▶ _What the task asks_: As written and without pictures, set down the lines from the one that contains "Instruction: Select the 第五步 step tab" through the end of the data.

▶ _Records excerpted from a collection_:
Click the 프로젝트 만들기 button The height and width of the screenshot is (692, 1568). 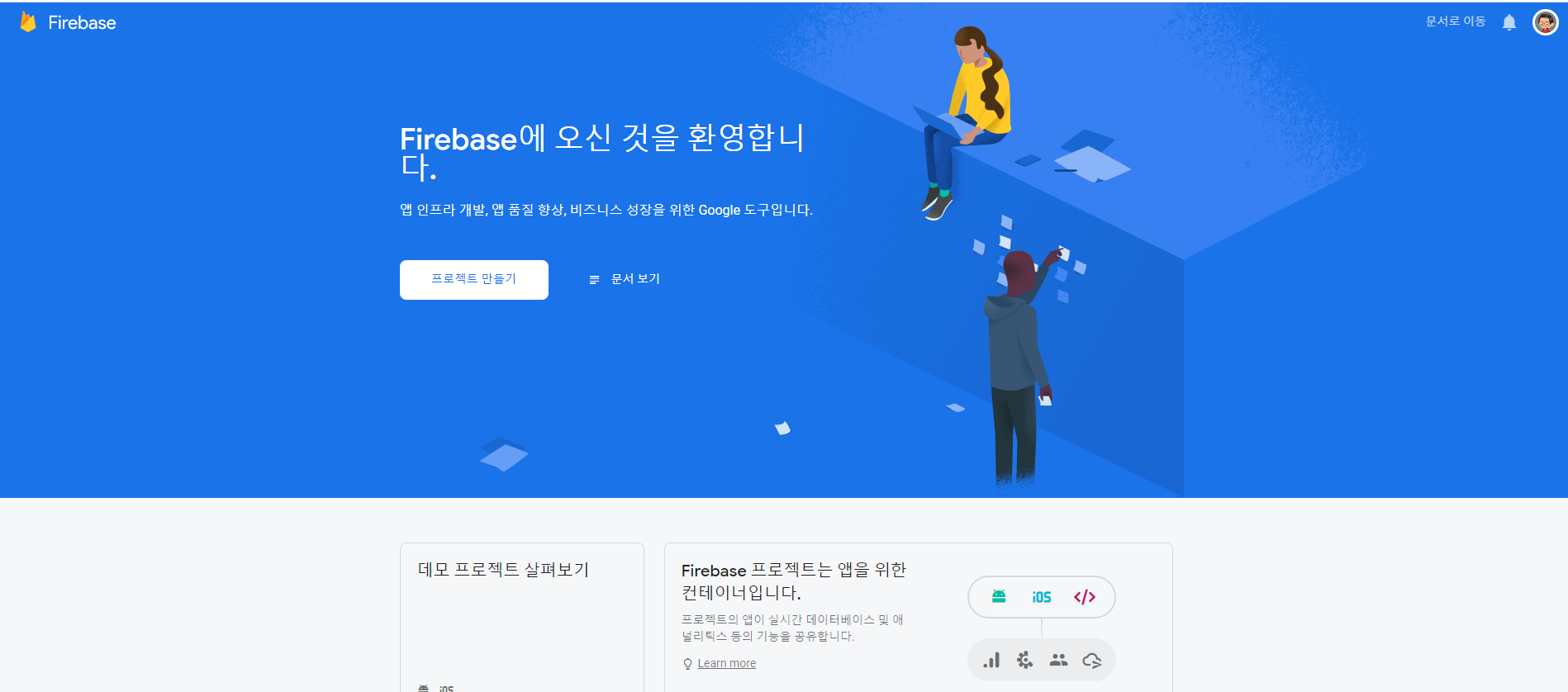[x=474, y=280]
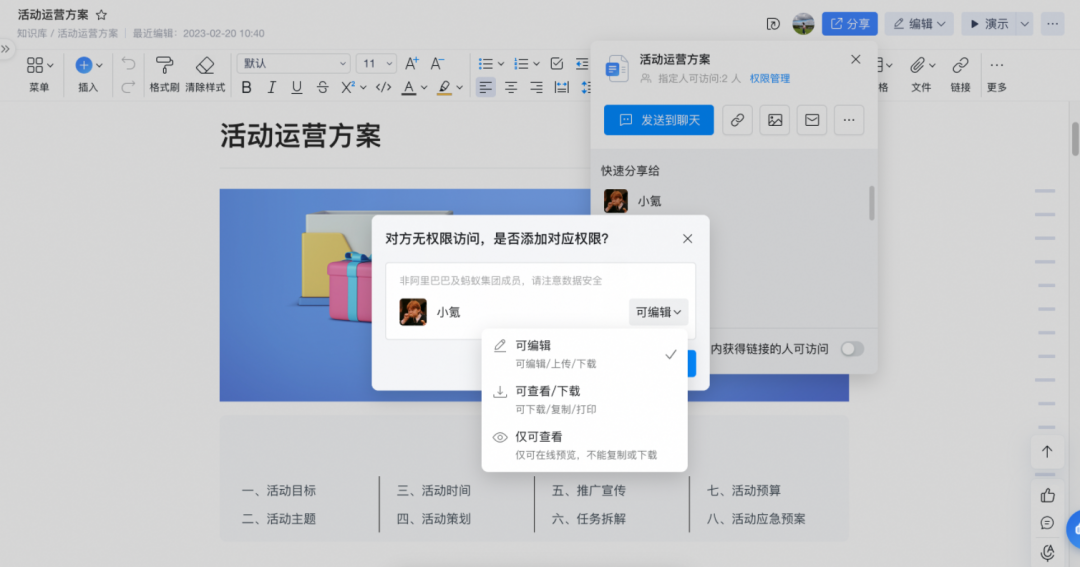Expand the 默认 font style dropdown
The width and height of the screenshot is (1080, 567).
click(293, 64)
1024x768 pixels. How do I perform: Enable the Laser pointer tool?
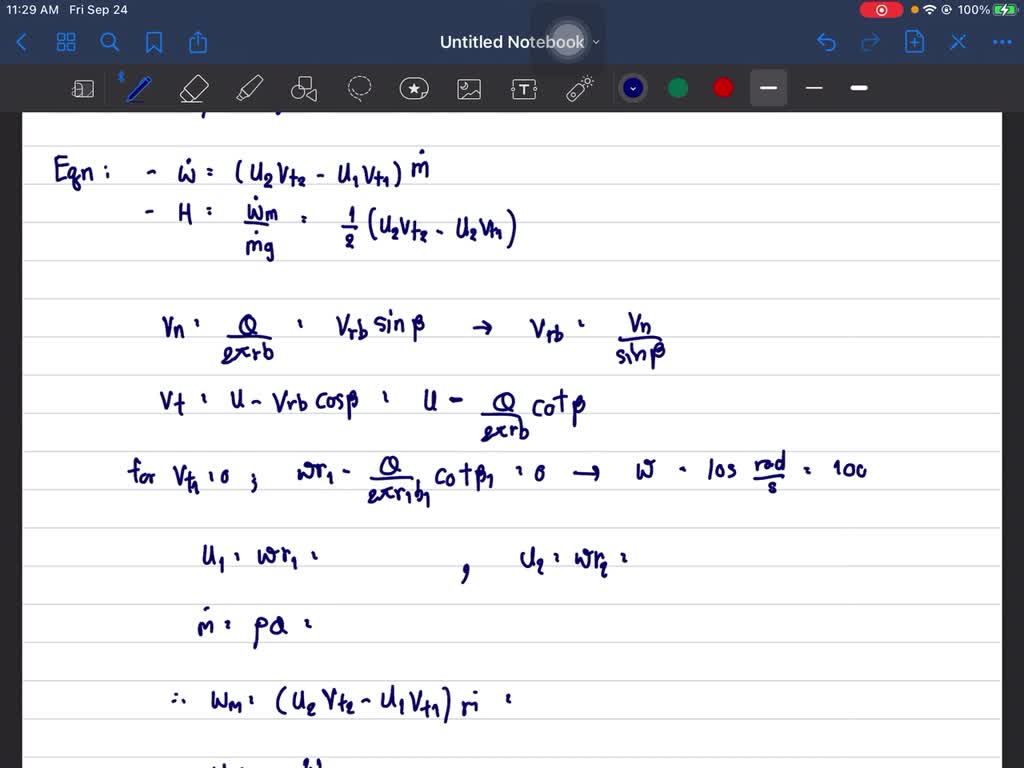point(578,88)
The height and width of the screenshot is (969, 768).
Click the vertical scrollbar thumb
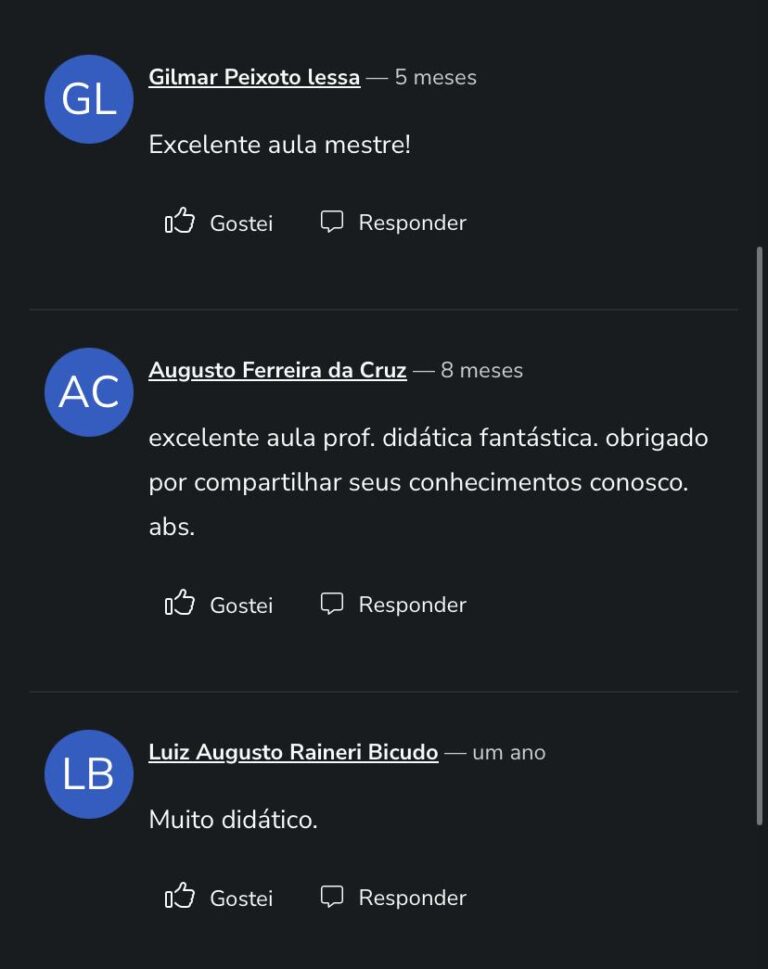759,535
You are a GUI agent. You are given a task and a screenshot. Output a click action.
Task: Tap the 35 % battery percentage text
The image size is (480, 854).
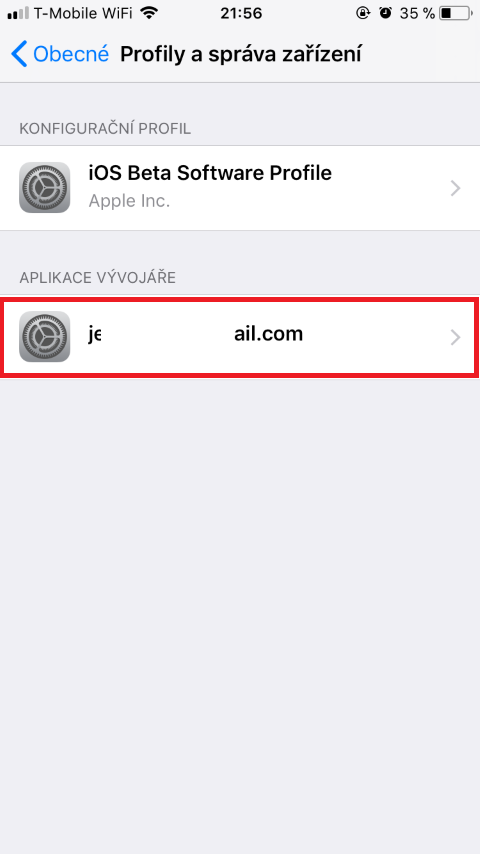click(417, 13)
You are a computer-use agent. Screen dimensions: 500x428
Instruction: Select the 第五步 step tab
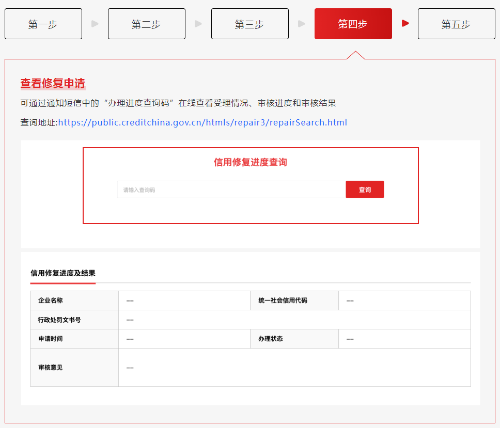tap(457, 24)
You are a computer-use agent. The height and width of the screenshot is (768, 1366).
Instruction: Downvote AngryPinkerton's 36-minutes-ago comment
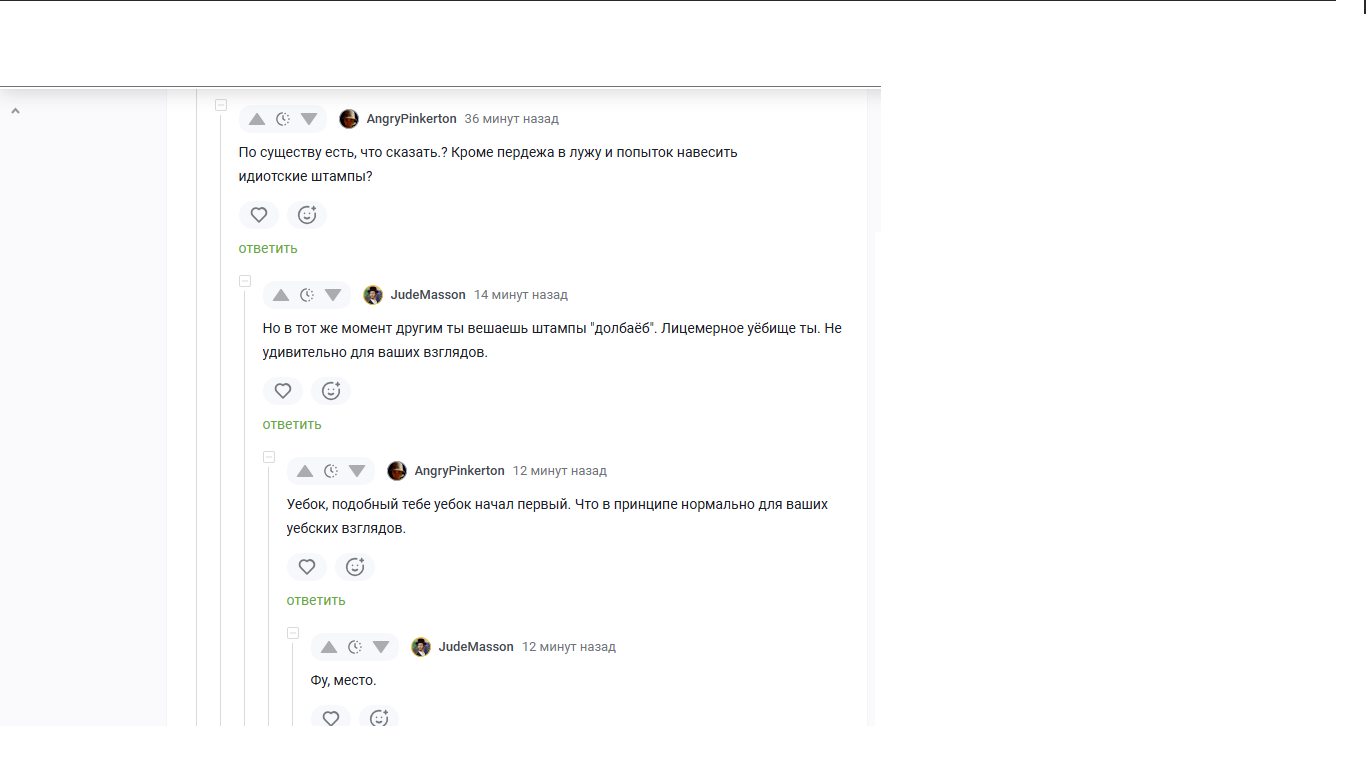click(x=309, y=119)
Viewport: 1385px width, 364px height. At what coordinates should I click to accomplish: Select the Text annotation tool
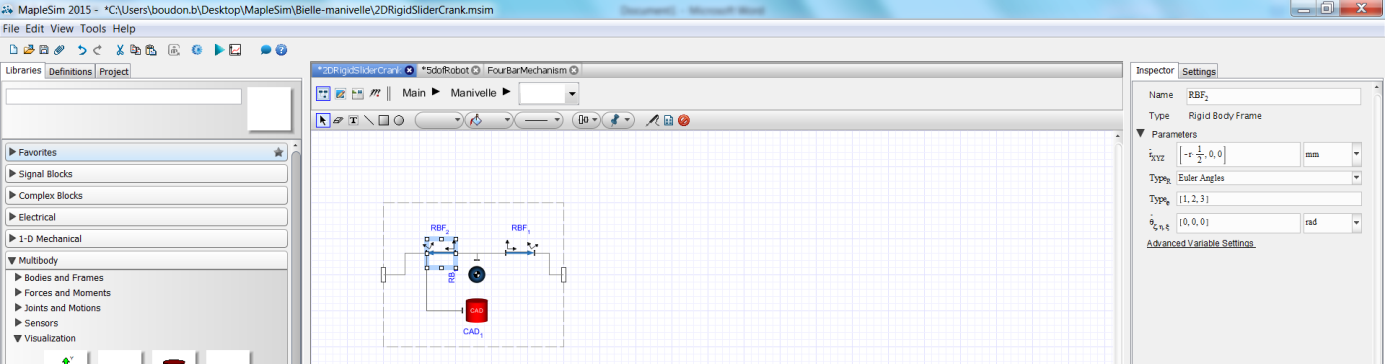[x=353, y=120]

▶ _Solution below_:
Instruction: Select the 第五步 step tab
tap(457, 24)
You are a computer-use agent. The height and width of the screenshot is (768, 1366).
Instruction: Downvote AngryPinkerton's 36-minutes-ago comment
click(x=309, y=119)
Viewport: 1385px width, 364px height. At what coordinates should I click to accomplish: Select the Text annotation tool
[x=353, y=120]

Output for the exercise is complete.